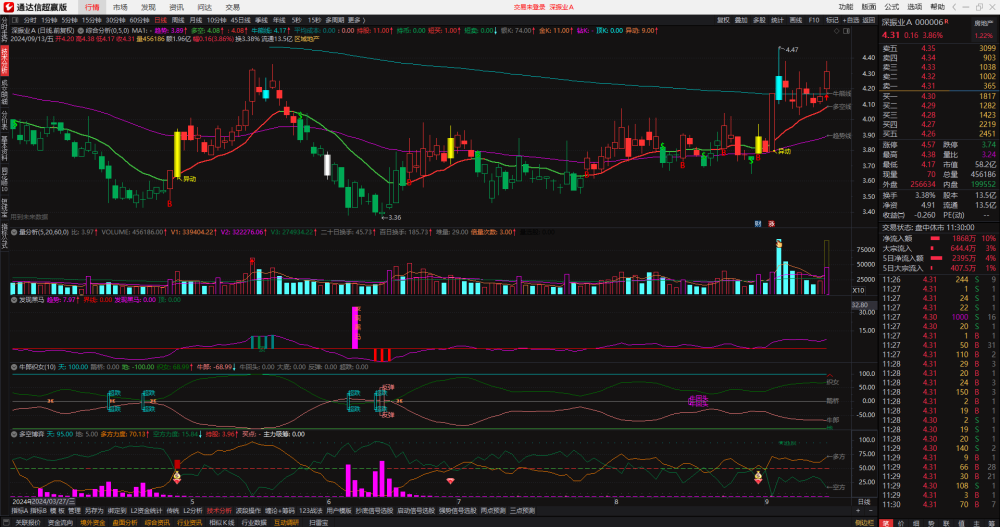
Task: Click the minus zoom icon at chart bottom
Action: pyautogui.click(x=871, y=510)
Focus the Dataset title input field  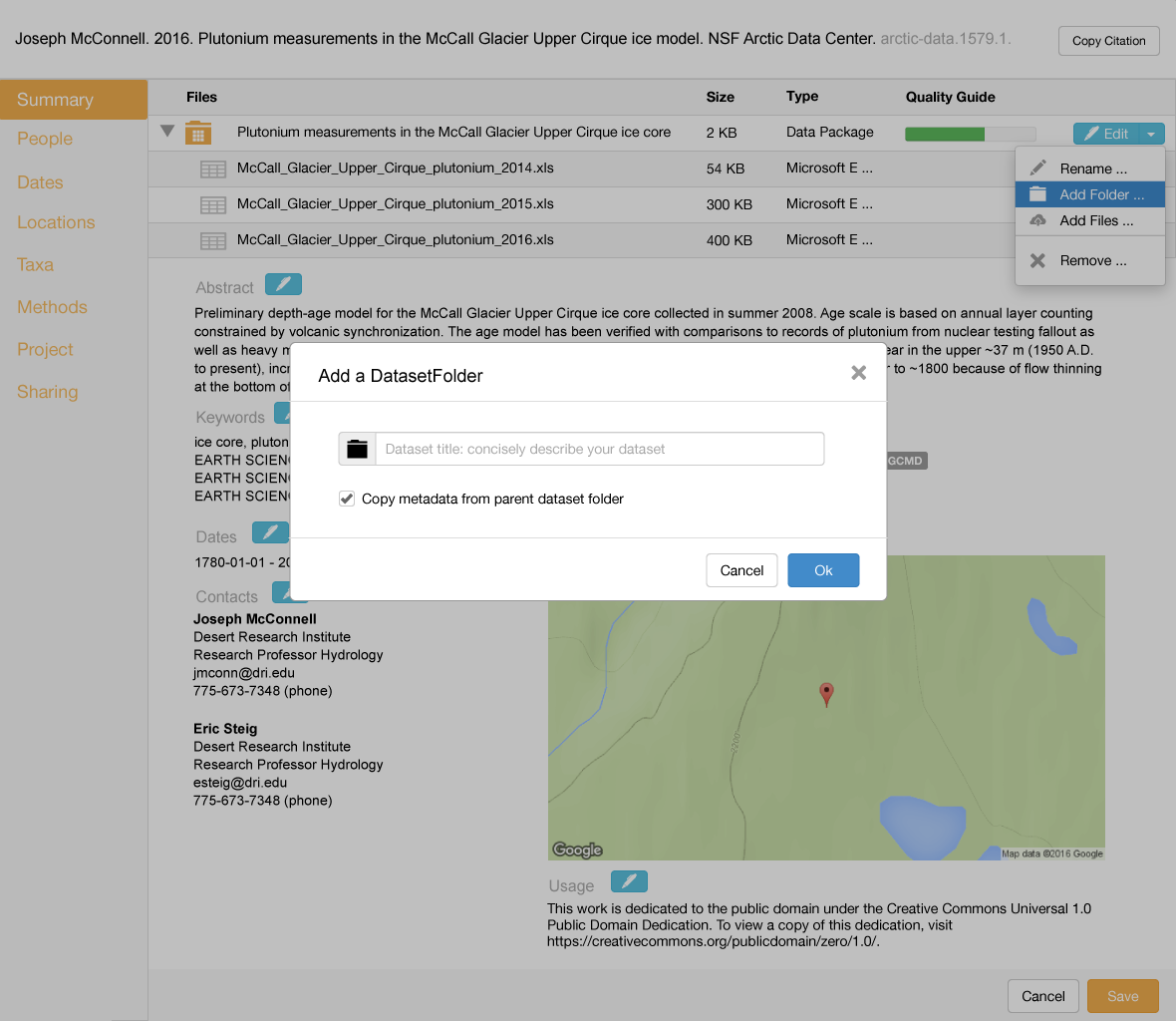598,450
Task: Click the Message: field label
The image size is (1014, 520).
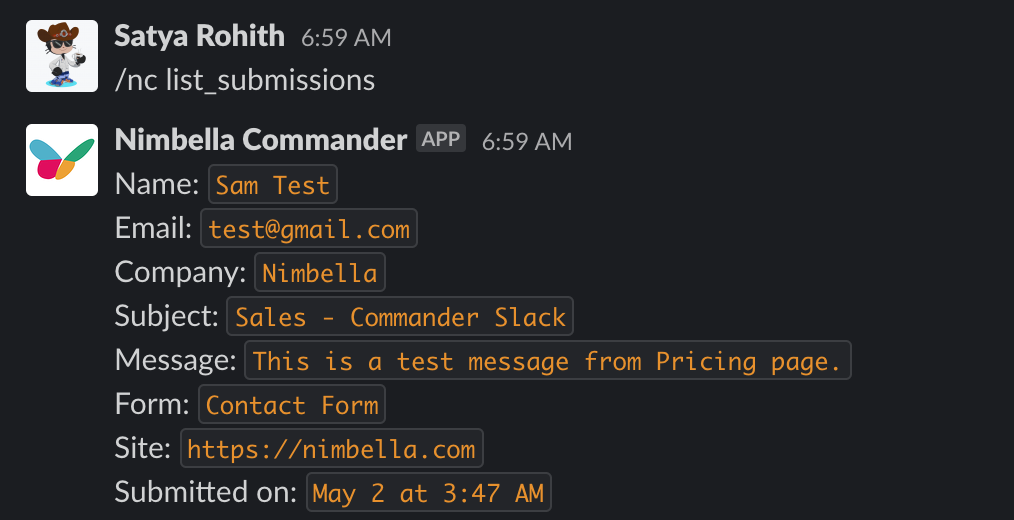Action: 175,360
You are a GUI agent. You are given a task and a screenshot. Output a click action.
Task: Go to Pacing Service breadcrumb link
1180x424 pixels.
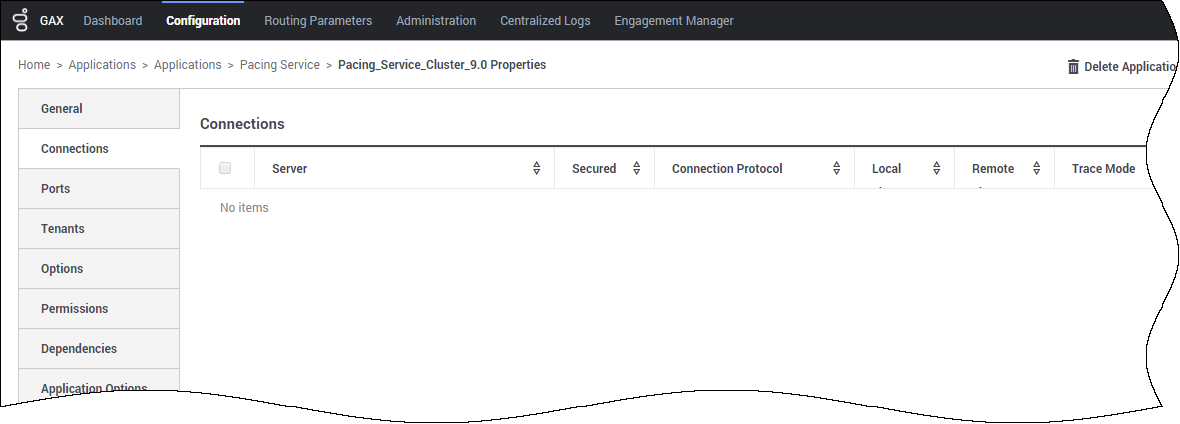click(x=280, y=65)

---+---

▶ **TASK DETAILS**
Return word for word the line bearing "Task: Click the Message: field label" and every later line of the entries, but none of the pictures.

▶ **ANSWER SPACE**
Task: Click the Message: field label
The image size is (1014, 520).
Action: 175,360
You are a GUI agent. You are given a task and a screenshot. Output a click action.
Task: Go to Pacing Service breadcrumb link
1180x424 pixels.
click(x=280, y=65)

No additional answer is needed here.